Part 2, On Joyent and Cloud Computing "Primitives"

In the first part of this series I made a key list of some of the underlying ideas at Joyent, that we believe that a company or even a small development team should be able to:

  1. Participate in a multi-tenant service
  2. Have your own instantiations of this service
  3. Install (and “buy”) the software to run on your own infrastructure
  4. Get software and APIs from Joyent that allows for the integration of all of these based on business desires and policies.

And said

The successful future “clouds” have to be more accessible, easier to use and to operate, and every single part of the infrastructure has to be addressable via software, has to be capable of being introspected into and instrumented by software and this addressability means that one can write policies around access, performance, privacy, security and integrity. For example, most of our customer really don’t care about the details, they care in knowing what is capable of providing 99.99% of their end users some great experience 99.99% of the time. These concepts have to be bake in.

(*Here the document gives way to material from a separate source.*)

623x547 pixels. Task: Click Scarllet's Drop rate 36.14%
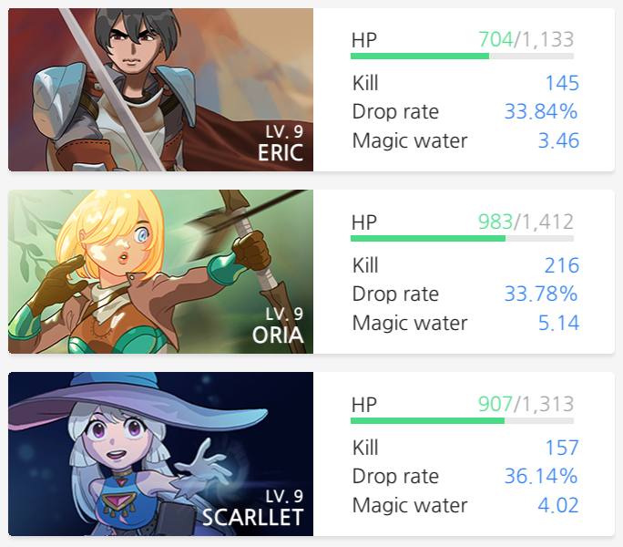[x=541, y=476]
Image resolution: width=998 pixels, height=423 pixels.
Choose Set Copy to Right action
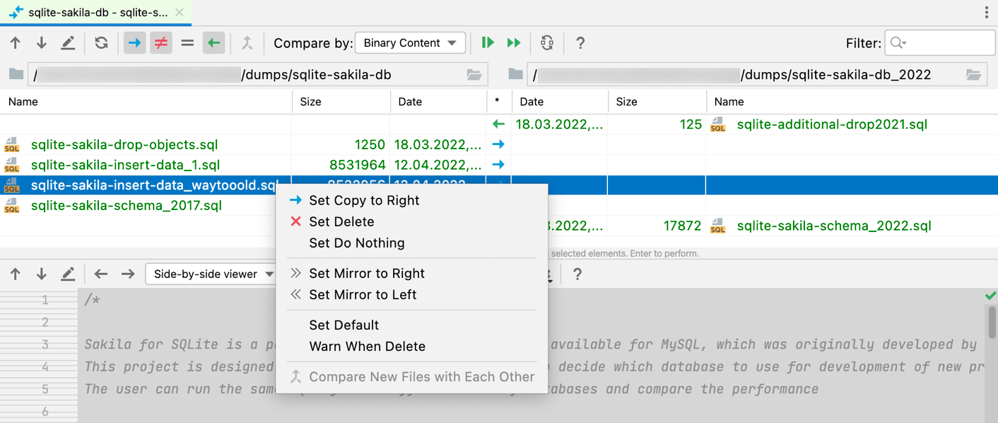(364, 200)
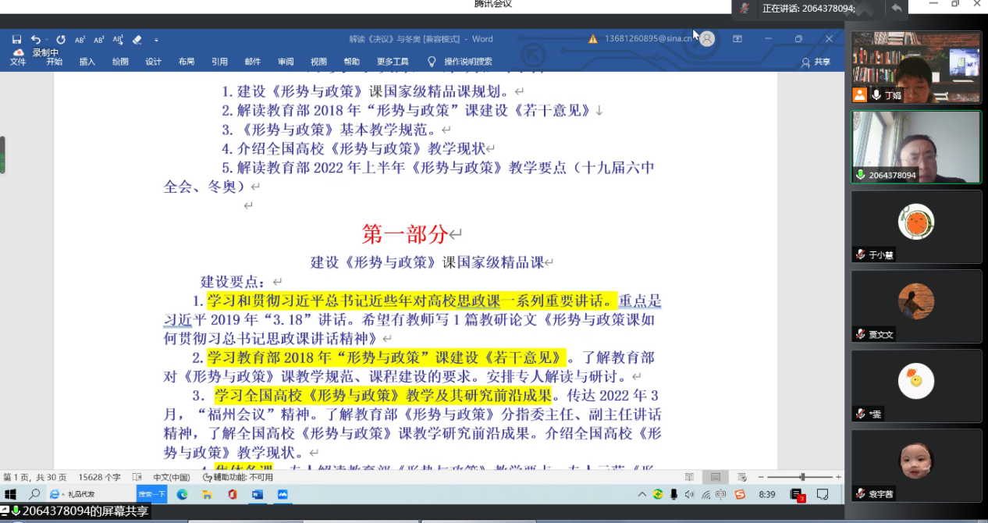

I continue to think that from a developer’s perspective the future is closer to the SMART platform where Ramin’s comment on an older Joyeur article about EC2 versus Accelerators is relevant, let me quote him:

Whoever has the fewest number of steps and the fastest build/deploy time is likely to attract the most developers. Whoever can show that the operating cost scales linearly with use will have developers casting flower petals in their path :-)

As an app developer, I don’t care that it runs on Solaris, FreeBSD, or Mac-OS. I want it to work. I want an optimized deployment workflow and a simple way to monitor and keep things running.

That all said.

In the second part to this series I wanted to start talking about “primitives”. I’m saying “start” because we’re going to be going to be covering primitives over the next couple of posts.

I’m going to loosely define “Primitives” (now with a capital P) as of all the stuff underneath your application, your language and the specific software you’re using to store your data. So yes, we’re talking about hardware and the software that runs that hardware. Even though most Primitives are supposed to eventually be hidden from a developer they’re generally important to the business people and those that have to evaluate a technology platform. They are important parts of the architecture when one is talking about “access, performance, privacy, security and integrity”.

Previously, I’ve talked about a bit about Accelerators ( On Accelerators) and that fundamentally we deal with 6 utilities in cloud computing.

The fermions are the utilities where things take up space

1) CPU space
2) Memory space
3) Disc space

The bosons are the utilities where things are moving through space and time

4) Memory bus IO
5) Disc IO
6) Network IO

All of these utilities have physical maximums dictated by the hardware, and they have a limit I’d like to call How-Likely-Are-You-To-Do-This-From-One-Machine-Or-Even-At-All.

I’ll admit at this point of a particular way of thinking. I think “what is the thing?”, “how it is going to behave?”, “what are the minimums and maximums of this behavior?” and finally “why?”.

The minimum for us is easy. It’s zero. Software using 0% of the CPUs, 0 GB of memory, doing 0 MB/sec of disc IO and 0 Gbps of network traffic.

The maximums:

  1. Commercially available CPUs typically top out in the 3s of Ghz
  2. “Normal” servers typically have <128 GB of memory in them and the ratio of 4GB of memory per CPU core is a common one from HPC (we use this and it would mean that a 128 GB system would have 32 cores)
  3. Drives are available up to a terabyte in size but as they get larger you’re making performance trade-offs. And while you can get single namespaces into the petabyte range, even though ones >100 TB are still irritating to manage (for either the increased fragility of a larger and larger “space”, or the variation in latencies between a lot of independent “storage nodes”).
  4. CPUs and memory talk at speeds set by the chip and hardware manufacturers. Numbers like 24 Gbps are common.
  5. Disc IO can be in the Gbps without much of an issue
  6. For a 125 kb page with 20 objects on it, 1 Gbps of traffic will give you 122,400,000 unique page views per day and that in a 30 day month this is 3,672,000,000 page views (Check my math). Depending on how much stuff you have going on, this basically puts you in as a top 100 web property. With the number of public website is ~200 million (source), being in the top 200 is what … 0.00001% of the sites?

As something to think about and as an anchor, I remember seeing a benchmark of a “Thumper JBOD” attached to a system capable of saturating the 4×10Gbps NIC cards in the back of it. Yes the software was special, yes it was in C, and yes it was written with the explicit purpose of pushing that much data off of discs; however, think about that for a minute.

Imagine having a web property doing 120 billion monthly page views coming off of a single “system” that you can buy for a reasonable price. Starting from there, expand that architecture and I wonder with the “right software” and “primitives” where you would end up. If we change it from a web property to a gaming or a trading application, where would you end up? What is the taxonomy of applications out there (common and uncommon) and do we come up with the best architectures for each branch and leaf on that tree?

Please think about that anchor and a taxonomy for a few days and then I’m going to get into some of the key differentiators of our Primitives and answer some of the “Why?”.